_What the task asks:_ Pull each line containing "Reviews" from the data.

Saved entries:

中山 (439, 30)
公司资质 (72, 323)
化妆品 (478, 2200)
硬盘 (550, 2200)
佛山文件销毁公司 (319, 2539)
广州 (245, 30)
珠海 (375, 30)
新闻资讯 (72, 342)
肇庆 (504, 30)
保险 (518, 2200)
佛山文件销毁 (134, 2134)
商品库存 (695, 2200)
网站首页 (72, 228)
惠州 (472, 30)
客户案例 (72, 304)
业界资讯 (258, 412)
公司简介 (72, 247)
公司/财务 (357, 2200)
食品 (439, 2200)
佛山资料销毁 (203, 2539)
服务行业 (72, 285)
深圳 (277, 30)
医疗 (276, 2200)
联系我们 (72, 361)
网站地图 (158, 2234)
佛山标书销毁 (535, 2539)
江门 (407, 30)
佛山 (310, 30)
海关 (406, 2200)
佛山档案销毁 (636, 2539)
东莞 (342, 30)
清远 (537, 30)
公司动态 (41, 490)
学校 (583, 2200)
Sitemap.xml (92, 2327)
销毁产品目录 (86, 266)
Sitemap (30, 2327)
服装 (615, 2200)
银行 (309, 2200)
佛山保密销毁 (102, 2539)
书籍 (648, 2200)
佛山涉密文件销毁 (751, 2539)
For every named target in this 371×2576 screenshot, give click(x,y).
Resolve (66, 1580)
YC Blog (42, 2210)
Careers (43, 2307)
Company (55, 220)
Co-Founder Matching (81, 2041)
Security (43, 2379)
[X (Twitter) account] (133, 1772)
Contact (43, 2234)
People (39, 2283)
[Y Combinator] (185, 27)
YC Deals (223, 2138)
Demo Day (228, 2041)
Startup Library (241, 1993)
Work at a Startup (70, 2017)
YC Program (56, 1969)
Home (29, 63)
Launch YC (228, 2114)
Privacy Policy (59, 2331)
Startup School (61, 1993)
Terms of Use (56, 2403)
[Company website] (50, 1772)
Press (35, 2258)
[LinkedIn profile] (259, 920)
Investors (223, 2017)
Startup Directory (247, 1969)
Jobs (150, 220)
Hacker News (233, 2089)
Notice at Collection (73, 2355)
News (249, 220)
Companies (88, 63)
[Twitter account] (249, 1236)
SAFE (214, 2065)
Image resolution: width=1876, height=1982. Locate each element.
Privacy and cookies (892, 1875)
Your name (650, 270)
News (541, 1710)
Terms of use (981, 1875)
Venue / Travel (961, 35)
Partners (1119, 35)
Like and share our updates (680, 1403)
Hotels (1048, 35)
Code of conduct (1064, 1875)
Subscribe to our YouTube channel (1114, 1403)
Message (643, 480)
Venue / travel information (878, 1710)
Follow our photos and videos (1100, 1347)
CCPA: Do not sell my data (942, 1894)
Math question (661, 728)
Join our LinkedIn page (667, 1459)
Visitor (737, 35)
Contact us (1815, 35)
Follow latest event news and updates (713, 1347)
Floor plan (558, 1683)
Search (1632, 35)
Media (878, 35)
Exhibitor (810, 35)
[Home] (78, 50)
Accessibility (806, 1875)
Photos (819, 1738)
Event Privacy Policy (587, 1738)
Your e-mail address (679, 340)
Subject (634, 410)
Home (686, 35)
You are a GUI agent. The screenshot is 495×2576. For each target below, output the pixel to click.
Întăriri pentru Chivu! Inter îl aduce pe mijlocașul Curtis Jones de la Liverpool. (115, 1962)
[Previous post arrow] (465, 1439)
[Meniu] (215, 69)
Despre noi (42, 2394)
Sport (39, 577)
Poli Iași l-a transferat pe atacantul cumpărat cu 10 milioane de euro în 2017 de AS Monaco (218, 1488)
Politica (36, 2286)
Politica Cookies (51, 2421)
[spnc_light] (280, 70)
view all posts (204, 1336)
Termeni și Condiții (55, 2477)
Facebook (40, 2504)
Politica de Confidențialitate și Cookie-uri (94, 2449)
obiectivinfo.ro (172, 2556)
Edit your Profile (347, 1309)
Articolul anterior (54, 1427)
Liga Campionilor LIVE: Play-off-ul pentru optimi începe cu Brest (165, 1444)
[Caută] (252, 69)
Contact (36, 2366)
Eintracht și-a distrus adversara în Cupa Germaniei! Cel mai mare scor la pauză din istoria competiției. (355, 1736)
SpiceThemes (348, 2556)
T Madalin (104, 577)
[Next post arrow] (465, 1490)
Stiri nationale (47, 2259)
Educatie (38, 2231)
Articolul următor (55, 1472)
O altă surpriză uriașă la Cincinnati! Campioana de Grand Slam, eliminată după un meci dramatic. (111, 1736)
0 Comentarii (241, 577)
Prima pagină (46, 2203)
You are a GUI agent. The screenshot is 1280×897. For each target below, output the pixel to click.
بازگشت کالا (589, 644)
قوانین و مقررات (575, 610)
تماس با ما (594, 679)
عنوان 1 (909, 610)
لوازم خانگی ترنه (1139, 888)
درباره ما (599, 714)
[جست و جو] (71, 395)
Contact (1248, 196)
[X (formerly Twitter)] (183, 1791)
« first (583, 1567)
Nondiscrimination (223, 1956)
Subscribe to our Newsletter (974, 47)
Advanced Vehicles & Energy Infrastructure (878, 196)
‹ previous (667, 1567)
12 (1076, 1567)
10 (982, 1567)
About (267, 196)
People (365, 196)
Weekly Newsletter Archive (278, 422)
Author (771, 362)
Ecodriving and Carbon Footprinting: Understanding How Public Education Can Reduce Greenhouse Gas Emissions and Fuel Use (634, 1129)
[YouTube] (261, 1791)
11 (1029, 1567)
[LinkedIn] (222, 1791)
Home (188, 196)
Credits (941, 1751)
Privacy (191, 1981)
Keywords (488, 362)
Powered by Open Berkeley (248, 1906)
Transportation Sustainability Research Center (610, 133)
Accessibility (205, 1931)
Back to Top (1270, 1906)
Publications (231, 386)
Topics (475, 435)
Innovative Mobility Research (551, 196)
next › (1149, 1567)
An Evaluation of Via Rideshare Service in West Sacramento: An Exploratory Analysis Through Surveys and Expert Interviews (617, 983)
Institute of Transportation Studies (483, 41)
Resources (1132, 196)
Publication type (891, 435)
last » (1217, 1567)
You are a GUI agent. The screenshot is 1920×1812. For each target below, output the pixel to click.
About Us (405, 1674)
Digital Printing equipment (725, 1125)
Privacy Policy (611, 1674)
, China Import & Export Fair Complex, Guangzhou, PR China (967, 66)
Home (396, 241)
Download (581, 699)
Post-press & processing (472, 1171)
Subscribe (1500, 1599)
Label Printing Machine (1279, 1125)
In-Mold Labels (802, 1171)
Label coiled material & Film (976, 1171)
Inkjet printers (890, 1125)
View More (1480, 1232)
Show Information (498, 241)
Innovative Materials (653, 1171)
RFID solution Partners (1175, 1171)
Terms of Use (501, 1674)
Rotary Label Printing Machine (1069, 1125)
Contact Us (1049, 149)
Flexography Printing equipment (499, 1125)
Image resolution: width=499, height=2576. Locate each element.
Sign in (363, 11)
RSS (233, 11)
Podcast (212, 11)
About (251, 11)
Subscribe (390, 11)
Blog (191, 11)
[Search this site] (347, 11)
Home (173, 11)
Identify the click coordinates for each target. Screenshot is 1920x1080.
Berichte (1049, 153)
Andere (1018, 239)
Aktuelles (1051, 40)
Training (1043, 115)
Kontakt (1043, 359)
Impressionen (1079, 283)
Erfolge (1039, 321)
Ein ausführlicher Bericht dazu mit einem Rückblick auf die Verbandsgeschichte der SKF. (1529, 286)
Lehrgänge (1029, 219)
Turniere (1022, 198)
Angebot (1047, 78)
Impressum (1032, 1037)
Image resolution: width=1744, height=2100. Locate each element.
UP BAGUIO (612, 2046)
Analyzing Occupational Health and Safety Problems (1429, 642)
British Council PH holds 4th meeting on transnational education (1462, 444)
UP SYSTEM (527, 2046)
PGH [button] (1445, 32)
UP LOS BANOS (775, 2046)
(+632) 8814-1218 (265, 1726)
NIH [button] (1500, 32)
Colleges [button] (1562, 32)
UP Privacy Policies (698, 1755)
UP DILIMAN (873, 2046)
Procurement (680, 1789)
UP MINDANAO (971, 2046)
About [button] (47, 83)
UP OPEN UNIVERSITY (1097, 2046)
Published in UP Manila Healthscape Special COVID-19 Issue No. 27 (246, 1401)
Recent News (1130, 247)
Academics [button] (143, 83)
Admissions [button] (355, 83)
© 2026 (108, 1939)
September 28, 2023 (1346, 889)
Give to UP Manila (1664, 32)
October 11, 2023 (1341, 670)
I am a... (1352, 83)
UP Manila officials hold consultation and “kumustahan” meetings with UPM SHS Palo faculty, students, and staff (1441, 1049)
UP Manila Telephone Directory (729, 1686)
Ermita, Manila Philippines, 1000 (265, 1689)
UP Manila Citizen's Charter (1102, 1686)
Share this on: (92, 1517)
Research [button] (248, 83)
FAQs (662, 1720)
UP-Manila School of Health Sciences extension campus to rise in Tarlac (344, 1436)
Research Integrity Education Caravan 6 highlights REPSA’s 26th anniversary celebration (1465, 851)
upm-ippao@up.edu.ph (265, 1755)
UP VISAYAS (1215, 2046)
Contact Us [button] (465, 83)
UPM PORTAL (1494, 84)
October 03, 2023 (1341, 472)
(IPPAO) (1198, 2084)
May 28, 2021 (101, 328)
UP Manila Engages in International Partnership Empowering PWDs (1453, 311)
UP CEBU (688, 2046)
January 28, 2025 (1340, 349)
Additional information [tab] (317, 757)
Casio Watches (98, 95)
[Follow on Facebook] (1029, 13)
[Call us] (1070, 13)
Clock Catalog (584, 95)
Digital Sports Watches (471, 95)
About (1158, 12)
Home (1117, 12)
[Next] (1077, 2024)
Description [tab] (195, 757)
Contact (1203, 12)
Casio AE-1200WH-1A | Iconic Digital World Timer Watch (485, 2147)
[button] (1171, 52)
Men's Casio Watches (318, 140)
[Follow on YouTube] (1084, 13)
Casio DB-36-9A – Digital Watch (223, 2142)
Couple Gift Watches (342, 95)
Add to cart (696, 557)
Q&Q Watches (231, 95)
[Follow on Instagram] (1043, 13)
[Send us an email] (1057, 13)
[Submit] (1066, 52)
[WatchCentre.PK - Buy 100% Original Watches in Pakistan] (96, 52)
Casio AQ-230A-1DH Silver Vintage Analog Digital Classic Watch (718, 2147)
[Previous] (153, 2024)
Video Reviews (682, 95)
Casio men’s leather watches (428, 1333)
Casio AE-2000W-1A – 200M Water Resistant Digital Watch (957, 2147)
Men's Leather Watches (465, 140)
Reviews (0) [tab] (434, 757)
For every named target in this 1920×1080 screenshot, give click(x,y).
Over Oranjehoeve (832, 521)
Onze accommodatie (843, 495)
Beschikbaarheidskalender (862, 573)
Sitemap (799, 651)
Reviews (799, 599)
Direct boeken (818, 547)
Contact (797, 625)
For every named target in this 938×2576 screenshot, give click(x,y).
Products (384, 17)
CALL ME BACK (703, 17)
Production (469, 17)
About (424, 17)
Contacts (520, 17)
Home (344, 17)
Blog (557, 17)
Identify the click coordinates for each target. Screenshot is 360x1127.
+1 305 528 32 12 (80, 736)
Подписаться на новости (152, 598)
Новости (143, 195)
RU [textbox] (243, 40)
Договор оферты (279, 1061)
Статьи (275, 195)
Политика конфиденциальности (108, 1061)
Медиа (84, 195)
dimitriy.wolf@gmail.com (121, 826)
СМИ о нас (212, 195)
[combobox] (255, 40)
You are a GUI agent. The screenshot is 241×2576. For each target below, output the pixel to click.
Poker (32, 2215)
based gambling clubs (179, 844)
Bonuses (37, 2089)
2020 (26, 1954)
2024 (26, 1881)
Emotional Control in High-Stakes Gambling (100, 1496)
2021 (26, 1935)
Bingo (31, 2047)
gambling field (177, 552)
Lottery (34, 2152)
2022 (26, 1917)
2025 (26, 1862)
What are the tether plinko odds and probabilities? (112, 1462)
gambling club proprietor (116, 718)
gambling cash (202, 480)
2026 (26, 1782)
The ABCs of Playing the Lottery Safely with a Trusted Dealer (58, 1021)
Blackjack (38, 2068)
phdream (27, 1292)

_Solution to the exercise:_
Video Reviews (682, 95)
Reviews (0) [tab] (434, 757)
Reviews (799, 599)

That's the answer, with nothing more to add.